Most existing studies on episodes [1], [2], [5], [6], [7], [8], [10] concentrate on frequent episode (FE) discovery. Such studies calculate the frequencies of episodes over a whole sequence, and extract the episodes frequently occurring over the whole sequence. FEs, however, are not suited for data streams due to two reasons: (1) it is impractical to consider the frequencies over a whole stream because the stream is normally unbounded and (2) the frequencies of episodes over a data stream may change (increase or decrease) over time during the whole lifetime of the stream. For example, given a sample stream in Fig. 1, we consider changes in frequencies of episodes over the stream. Intuitively, episode AC frequently recurs during time interval [1], [5], while in time interval [6], [10] AC never appears (the frequency decreases sharply) and XY appears frequently. It is clear that FEs over the whole stream can not capture the dynamic changes.

These changes missed by the FEs may be of crucial significance and interest to stream monitoring and analysis in some real applications. We consider the scenarios in two typical real applications. First, in monitoring a stream of online HTTP requests received by a Web server, a significant increase in the frequencies of particular episodes may indicate the increase of similar users.

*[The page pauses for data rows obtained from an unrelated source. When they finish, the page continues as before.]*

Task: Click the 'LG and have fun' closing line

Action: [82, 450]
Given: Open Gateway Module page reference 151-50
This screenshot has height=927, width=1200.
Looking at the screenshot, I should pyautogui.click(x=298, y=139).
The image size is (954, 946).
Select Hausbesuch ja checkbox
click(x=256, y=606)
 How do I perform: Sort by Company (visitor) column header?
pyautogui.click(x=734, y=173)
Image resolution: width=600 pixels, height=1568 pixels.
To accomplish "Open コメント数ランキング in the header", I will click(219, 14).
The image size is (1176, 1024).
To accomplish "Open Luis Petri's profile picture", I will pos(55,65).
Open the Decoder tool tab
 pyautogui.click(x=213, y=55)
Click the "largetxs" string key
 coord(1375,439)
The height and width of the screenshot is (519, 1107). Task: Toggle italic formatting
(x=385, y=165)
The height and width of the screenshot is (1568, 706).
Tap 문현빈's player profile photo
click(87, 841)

The appearances of new episodes may also be a sign of access for a new group of users or abnormal access behaviour such as suspicious intrusions. In this scenario, detection and monitoring of such changes is critical for Web managers to observe any change in the population of user groups and to detect suspicious intrusions. A similar situation exists over streams monitored by a sensor network. Changes detected over streams gathered in a sensor network may indicate that particular events are likely to happen (or have just happened). For instance, in a wireless sensor network for detecting forest fires, an emergence of smoke followed by a sharp increase in temperature may be a sign of a fire. Therefore, it is important to detect the changes in the frequency of episodes over data streams.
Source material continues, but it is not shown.